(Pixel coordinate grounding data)
BEGIN
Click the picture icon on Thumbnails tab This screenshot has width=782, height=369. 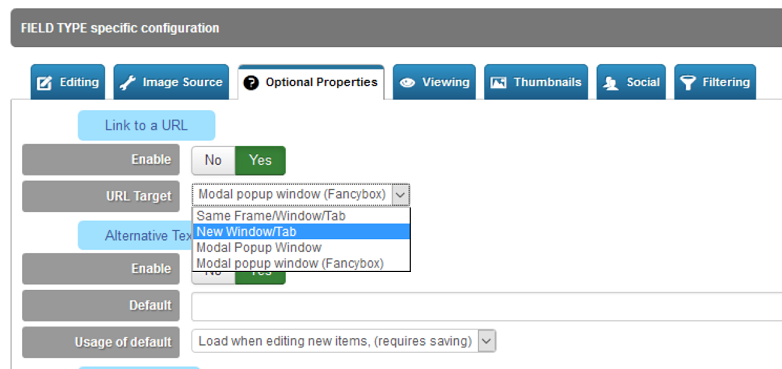coord(498,83)
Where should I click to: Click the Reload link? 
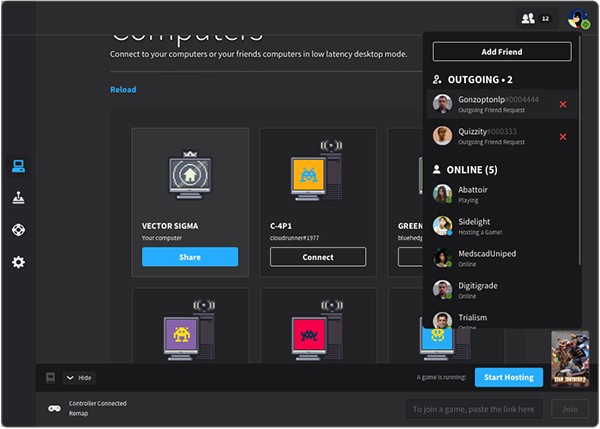[123, 90]
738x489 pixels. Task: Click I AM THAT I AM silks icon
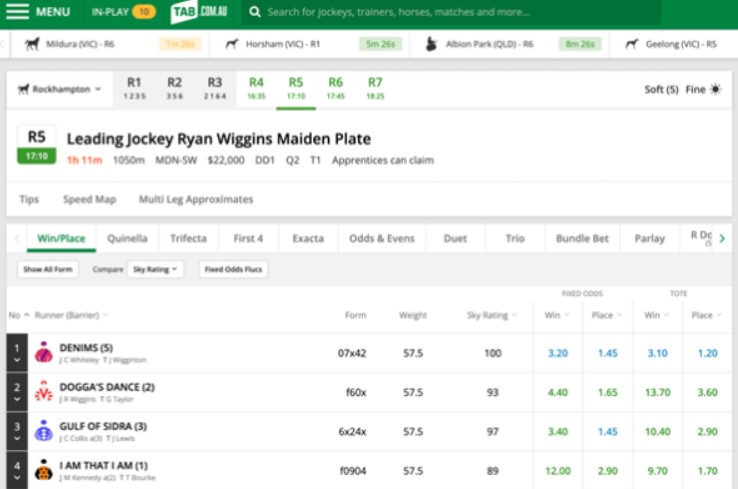click(x=43, y=469)
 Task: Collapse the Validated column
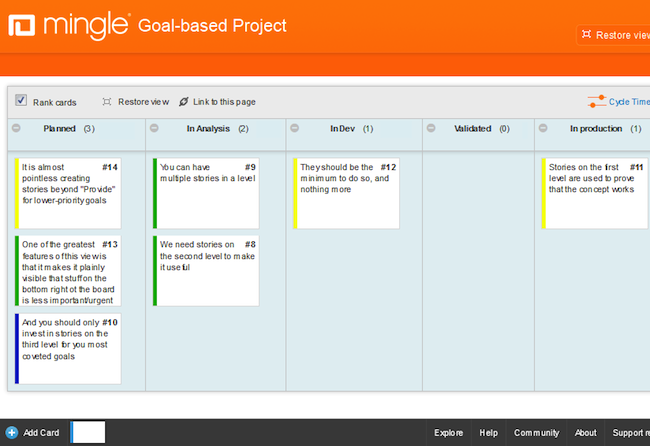pyautogui.click(x=433, y=129)
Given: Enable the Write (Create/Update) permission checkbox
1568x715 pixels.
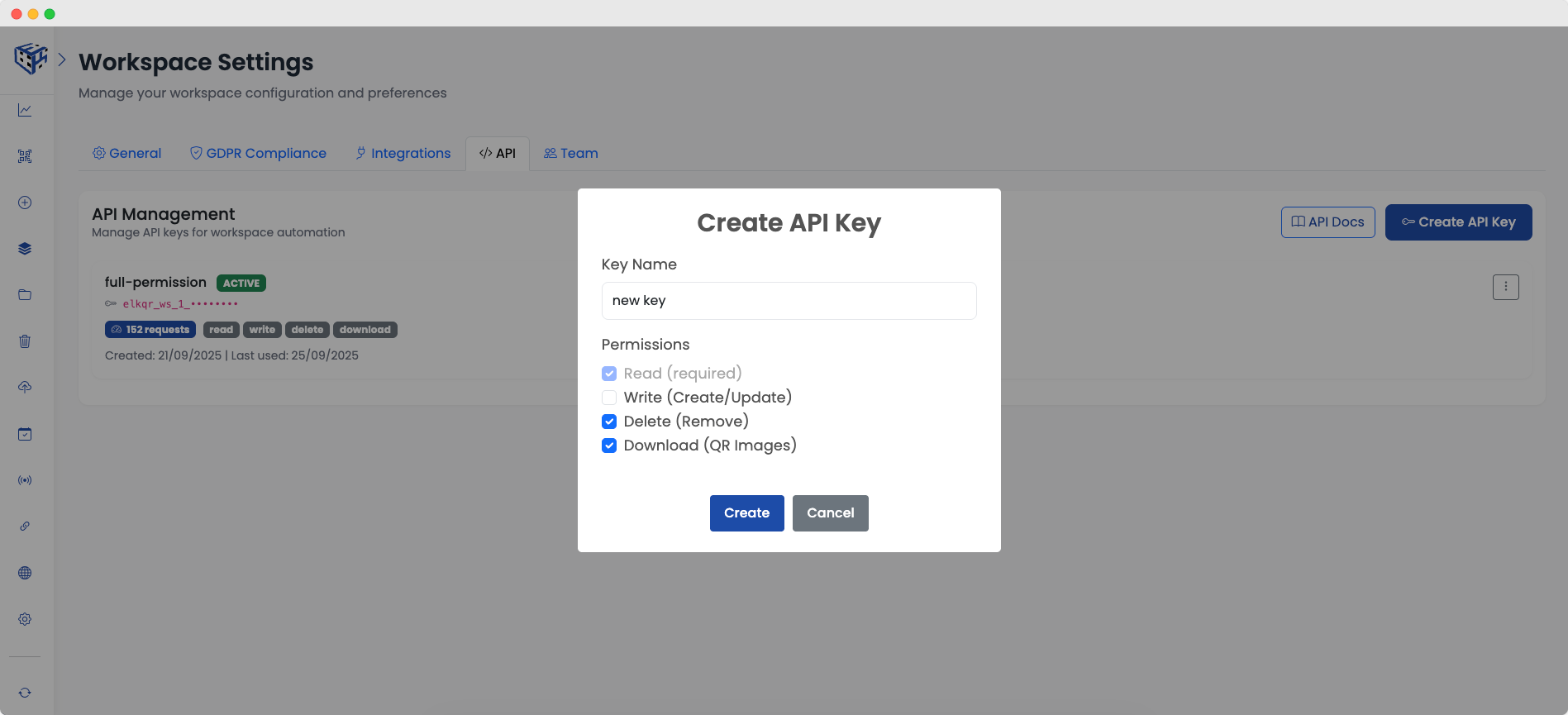Looking at the screenshot, I should pyautogui.click(x=609, y=398).
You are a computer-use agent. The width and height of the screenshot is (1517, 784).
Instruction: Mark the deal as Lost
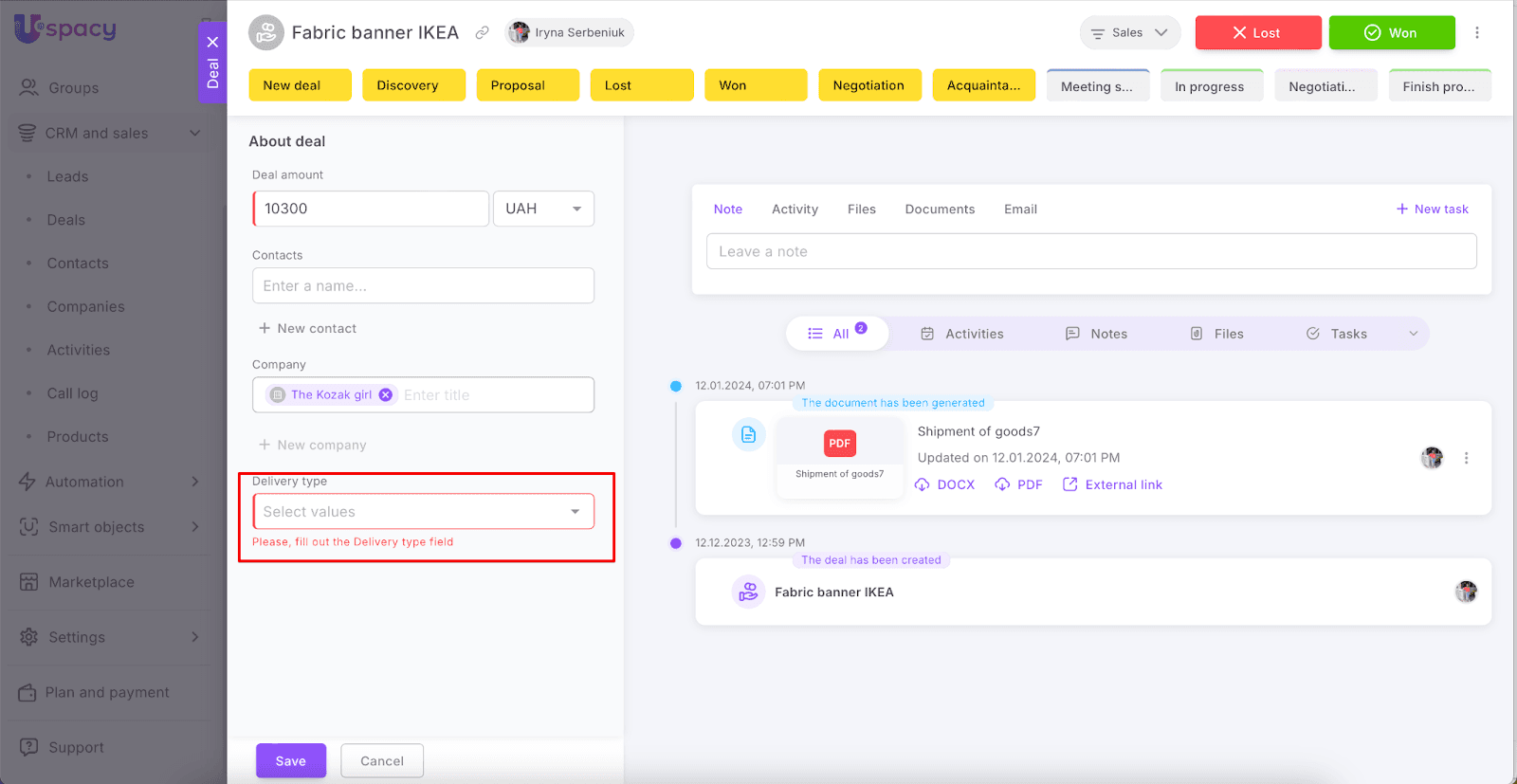tap(1257, 33)
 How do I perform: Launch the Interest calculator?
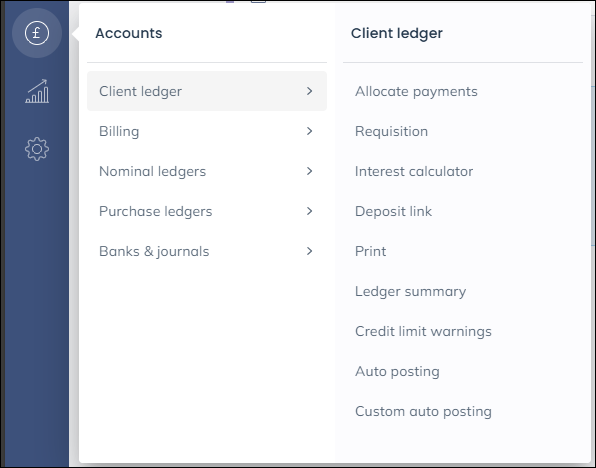[414, 171]
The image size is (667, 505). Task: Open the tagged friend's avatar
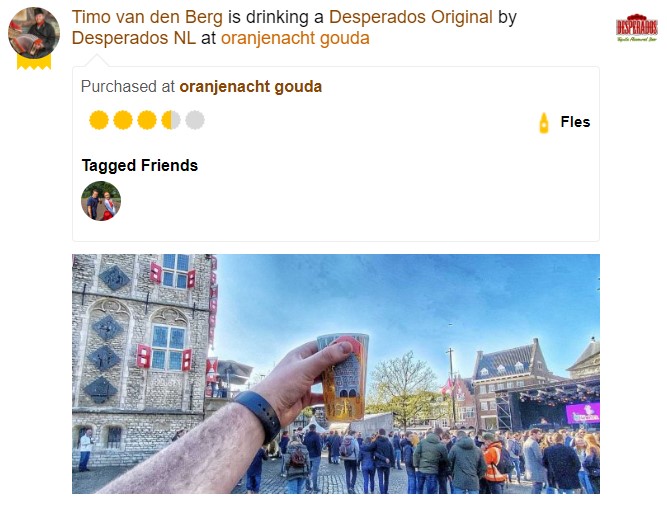(101, 201)
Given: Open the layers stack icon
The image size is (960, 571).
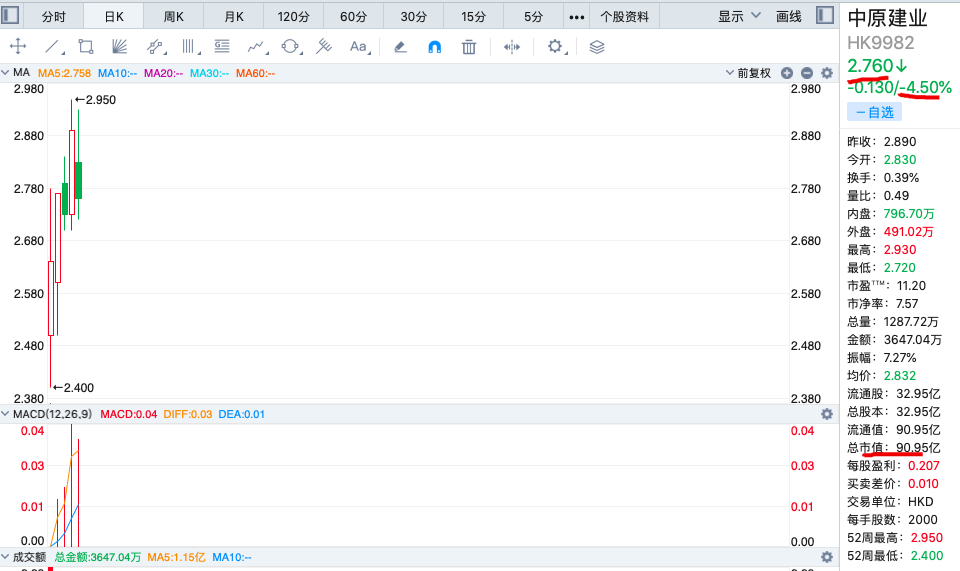Looking at the screenshot, I should click(597, 47).
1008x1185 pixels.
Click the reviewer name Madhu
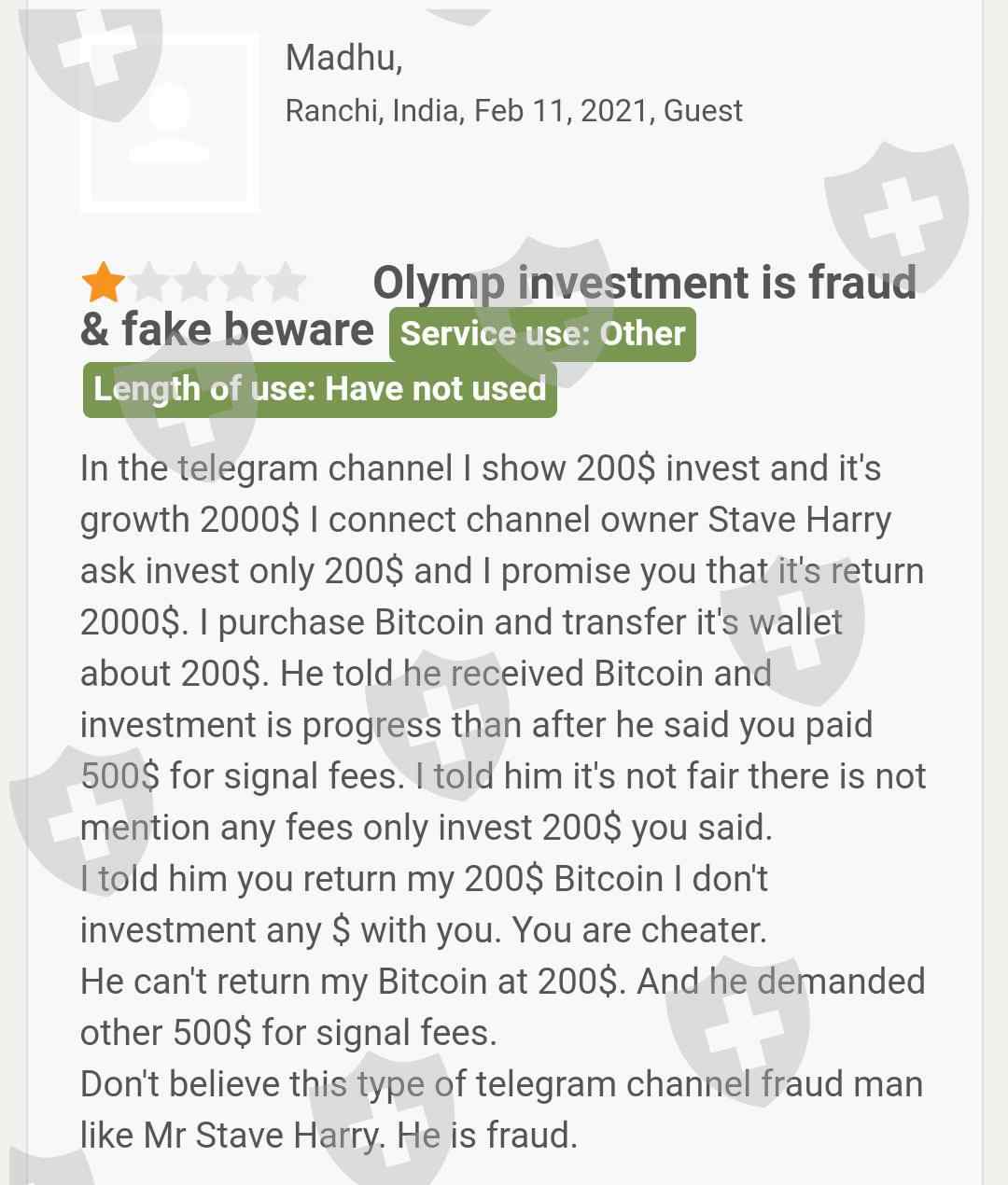tap(343, 58)
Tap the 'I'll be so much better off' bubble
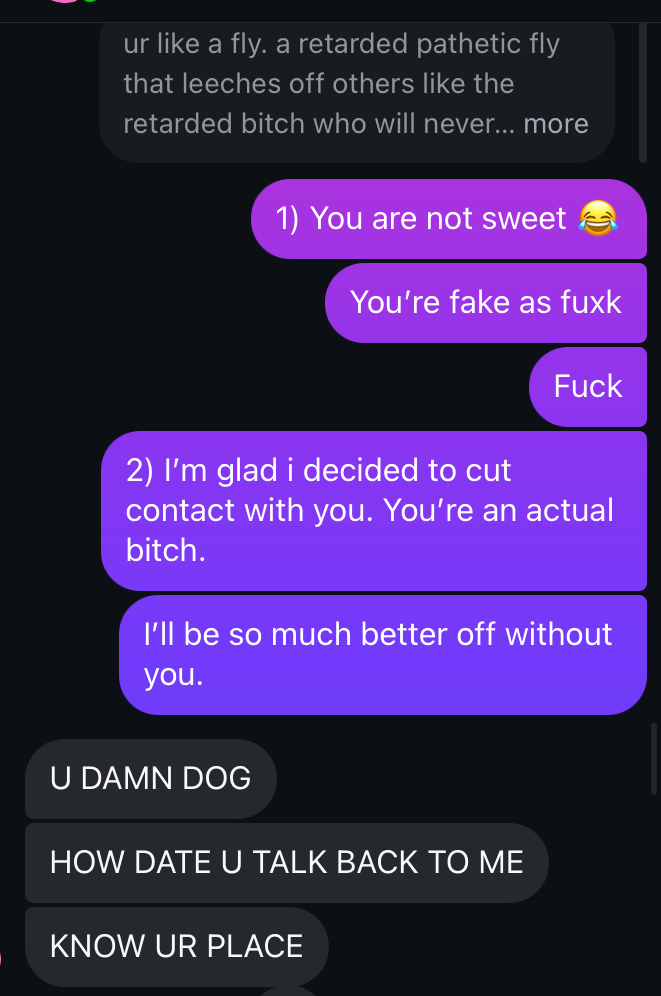Viewport: 661px width, 996px height. pos(383,655)
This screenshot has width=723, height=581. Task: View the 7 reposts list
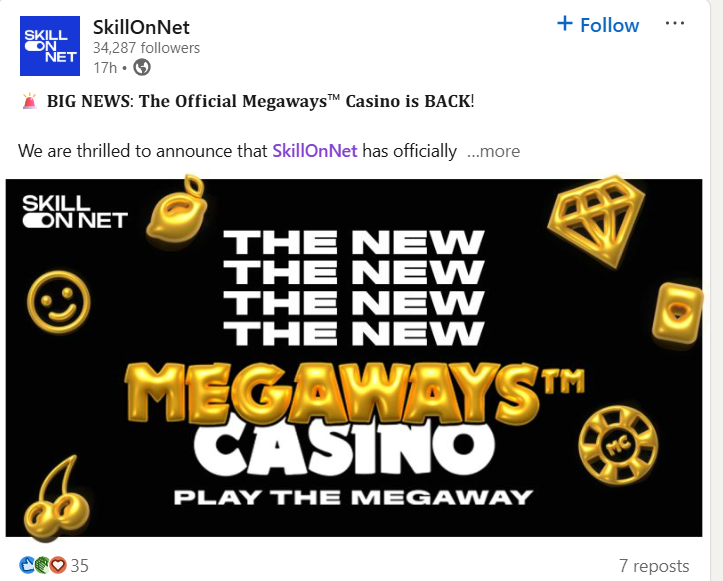pyautogui.click(x=654, y=565)
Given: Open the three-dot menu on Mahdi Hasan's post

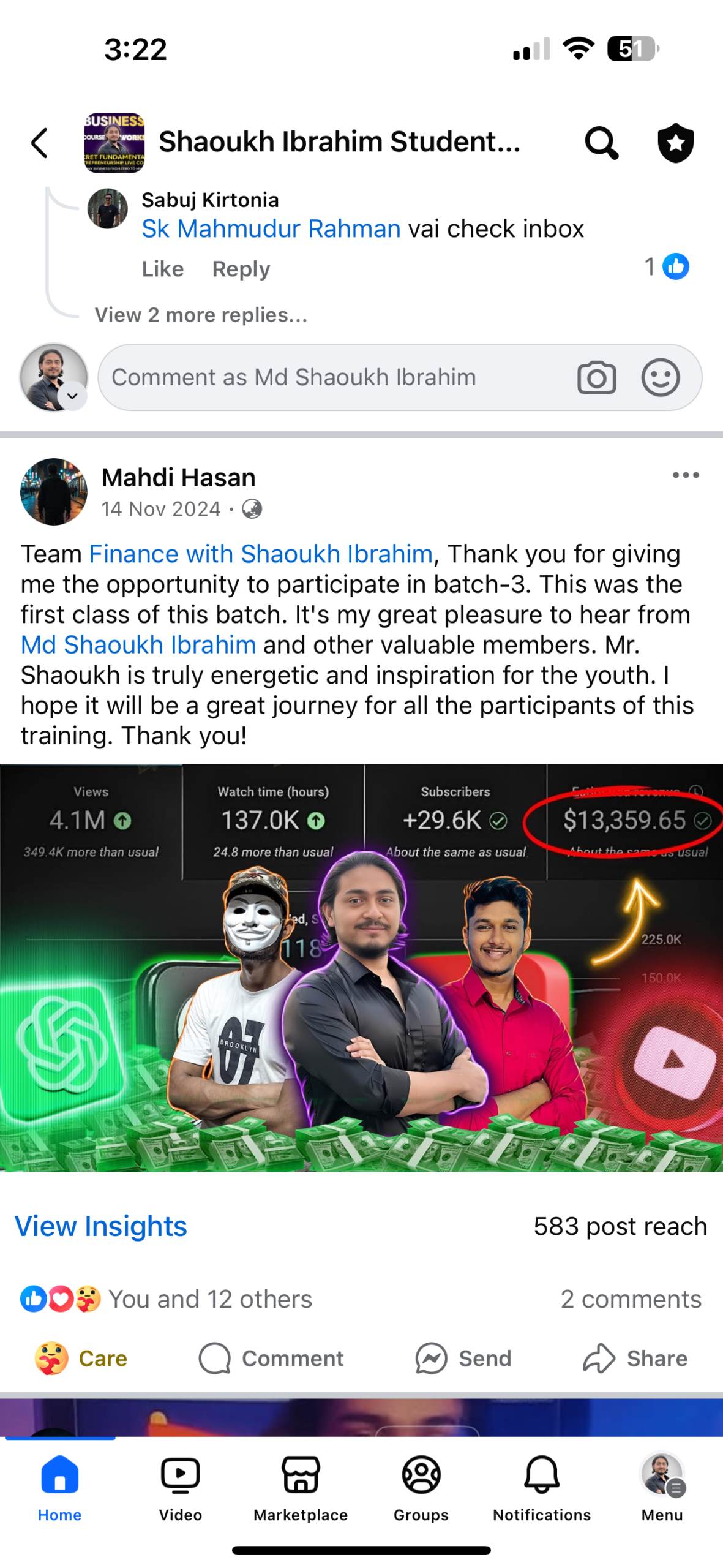Looking at the screenshot, I should [685, 475].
END
> Activity
The answer must be an exact transcription of the lines from the one holding "This screenshot has width=723, height=581." to the last line of the entries above, with no pictures and nothing else.

> Solution below
This screenshot has width=723, height=581. Task: View the 7 reposts list
pyautogui.click(x=654, y=565)
Given: Open the three-dot menu on Mahdi Hasan's post

Looking at the screenshot, I should [685, 475].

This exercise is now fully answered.